Spring has sprung, y’all!
I KNOW! It’s beautiful outside, huh?
Yesterday, Mama said the Earth is “born again,” but I’m not super sure she knows what she’s talking about. I mean, as far as I can tell, the Earth is a bit of a hippie. I just can’t see her, with all those flowers in her hair and all that bluegrass in her arm pits, fitting in at the First Baptist Church Twice Removed Easter brunch.
But, I started thinking about Springtime and about how the Earth does seem to be re-born every year, and about how Easter eggs and the commemoration St. Patrick’s snakes always come right at the same time, and about how sexual that all seems, and about how pretty all these little buds of flowers are, and about how I was once just a bud of a flower myself, and, oddly enough, so was Gomez, and these were all good, if sometimes confusing thoughts.
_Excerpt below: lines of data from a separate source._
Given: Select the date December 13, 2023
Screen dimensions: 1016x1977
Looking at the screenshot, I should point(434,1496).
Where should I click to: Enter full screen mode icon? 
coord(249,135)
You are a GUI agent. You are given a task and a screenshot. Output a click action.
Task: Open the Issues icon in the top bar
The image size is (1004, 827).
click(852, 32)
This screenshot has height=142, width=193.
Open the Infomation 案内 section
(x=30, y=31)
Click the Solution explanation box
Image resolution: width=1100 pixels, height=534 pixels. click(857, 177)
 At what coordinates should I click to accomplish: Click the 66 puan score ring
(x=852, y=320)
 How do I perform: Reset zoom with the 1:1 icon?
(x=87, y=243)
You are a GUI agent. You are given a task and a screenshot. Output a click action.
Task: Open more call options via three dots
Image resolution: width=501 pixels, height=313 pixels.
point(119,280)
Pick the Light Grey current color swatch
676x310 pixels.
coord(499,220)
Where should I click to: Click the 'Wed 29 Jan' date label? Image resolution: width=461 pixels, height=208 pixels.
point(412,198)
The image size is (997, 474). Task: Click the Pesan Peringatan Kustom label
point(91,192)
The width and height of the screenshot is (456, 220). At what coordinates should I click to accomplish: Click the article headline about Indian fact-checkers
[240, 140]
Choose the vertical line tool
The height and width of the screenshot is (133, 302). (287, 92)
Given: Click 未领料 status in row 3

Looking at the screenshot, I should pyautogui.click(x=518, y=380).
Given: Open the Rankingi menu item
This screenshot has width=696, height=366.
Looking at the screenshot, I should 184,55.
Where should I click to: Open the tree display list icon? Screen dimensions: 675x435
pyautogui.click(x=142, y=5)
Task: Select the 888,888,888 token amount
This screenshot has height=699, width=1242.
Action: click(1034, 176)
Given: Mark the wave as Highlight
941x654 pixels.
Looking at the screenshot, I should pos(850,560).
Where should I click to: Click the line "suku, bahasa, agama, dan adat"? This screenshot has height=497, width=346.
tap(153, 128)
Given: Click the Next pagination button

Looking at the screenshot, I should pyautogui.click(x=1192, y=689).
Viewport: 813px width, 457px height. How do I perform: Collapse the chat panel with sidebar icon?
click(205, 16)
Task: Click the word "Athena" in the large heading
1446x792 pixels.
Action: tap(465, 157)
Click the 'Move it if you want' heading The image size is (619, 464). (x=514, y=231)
But then I started thinking about before my time as a bud of a flower (it was probably the Drambuie), and about how I was once in Mama’s belly, just a little shrimp of a thing. And, as if that weren’t creepy enough, I then found myself contemplating the fact that before I was a shrimp, I was just a tiny little zygote. Y’all know what a zygote is? Well, it’s barely anything at all! It’s just a clump of egg! Egg scrambled with upstream-swimming, salmon-like sperm. Without the toasted sesame seed bagel and dill cream cheese, you can’t even call it breakfast! Oy! I had to shake up three more Drambuie-mosas before I could shake my thoughts away from the horror of being a clump of nothing and back to the horror of being the clump of something I am now.
Today, I’m thinking about none of that. In honor of the second day of Springtime, I’m dyeing chicken eggs red, and hiding them from Gomez. I hid them so well, I’m sure he’ll pass over every single one. Especially if he never stops playing angry birds and actually starts looking for them.
Do y’all think Gomez has a hate-crush on me?